Dear Cadance:
You mean... you could be my mommy?
YES!!! I ACCEPT!!!
Your new daughter, Scootaloo.
Dear Fax Machine:
That was Action Comics #1. Supermane's first comic. The single most sought after comic in the world. And you burned it.
When I am done with you, there won't be enough to identify you as a dragon. Or, for that matter, as anything that was ever alive.
Very angrily, Shining Armor.
P.S.: What I do with my Sailor Moon comics is none of your business.
Dear Fax Machine:
Though you may have fucked up Shining Armor's comic book, you still have a chance of redeeming yourself. I want my brother delivered to my bedroom tonight. Preferably bound so he won't try to escape. After that I want you to keep Cadance occupied so I won't be bothered. Try helping her with that chicken she decided to adopt.
Do not fuck up my night, or I will make you wish you never came out of that egg.
Sincerely, Twilight Sparkle.
Dear Shining Armor and Cadance:
I just heard the news! Congratulations! I hope your baby will be a beautiful little bundle of joy!
So... may I be the godfather?
Sincerely, Discord.
Dear Cadance:
Congratulations! I can already tell that your foal will be a big bundle of joy!

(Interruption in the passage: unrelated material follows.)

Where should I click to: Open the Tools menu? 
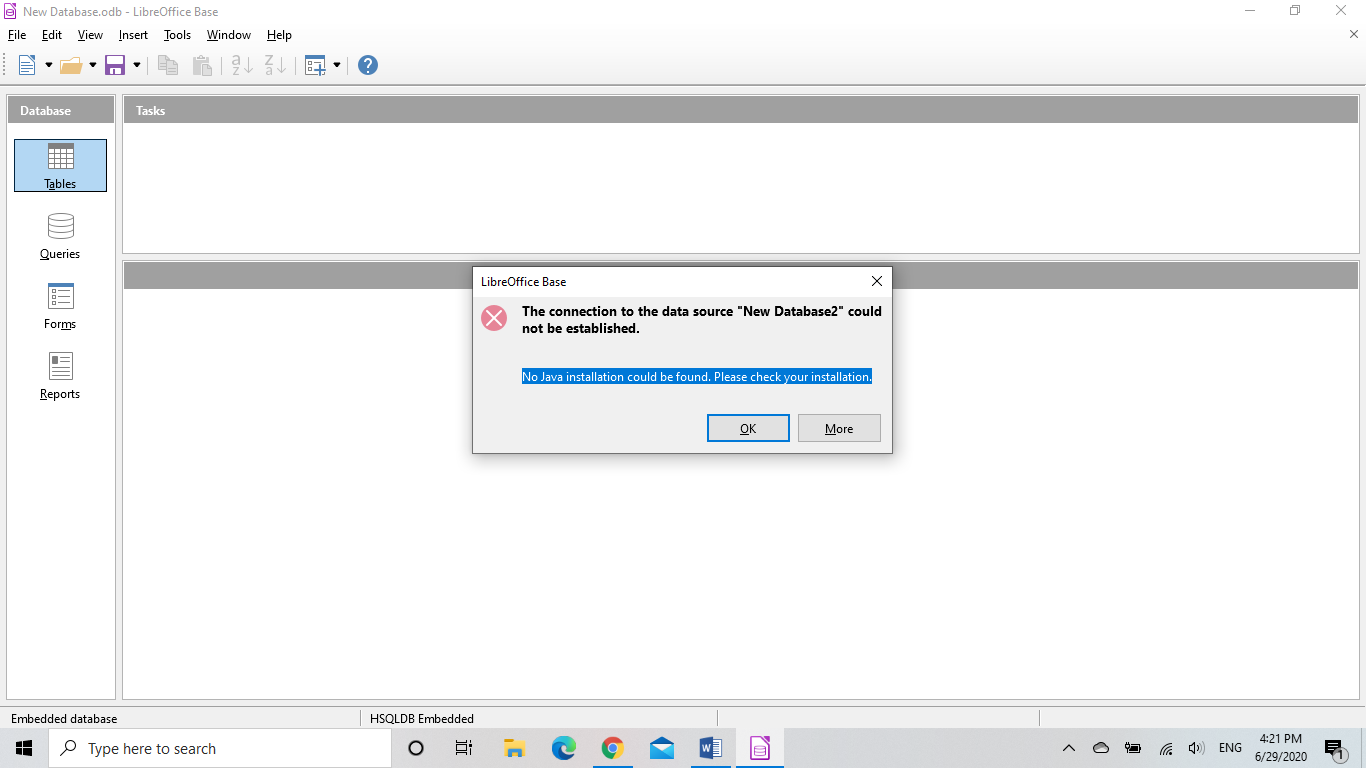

So, seeing as I am undoubtedly going to be the godmother, I'd be happy to teach your child everything I know. Wouldn't that be great?
Your loving aunt, Celestia.
Dear Cadance:
Since I'm the only pony qualified to be the godmother, I obviously deserve certain... privileges.

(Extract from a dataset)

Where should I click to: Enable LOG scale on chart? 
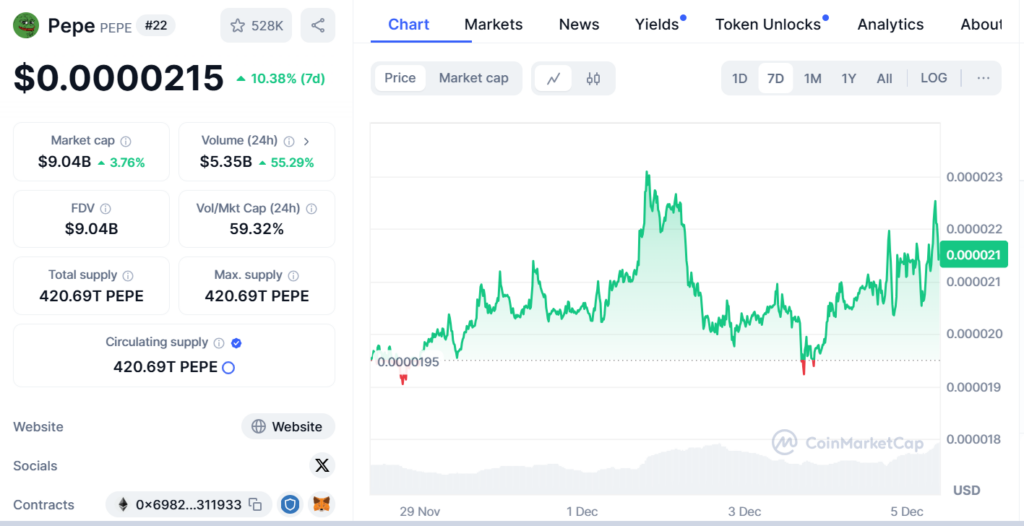(x=933, y=78)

Basically, your husband has to spend some "fun time" with me.
You can start next week. Don't worry about tonight, I already have plans.
Your favorite sister-in-law, Twilight Sparkle.
Dear Luna:
Would you like to be the godmother? You're the only pony I can trust.
Sincerely, Cadance.
P.S.: Please help me rescue my husband. His crazy sister is holding him hostage and has her Fax Machine as a guard.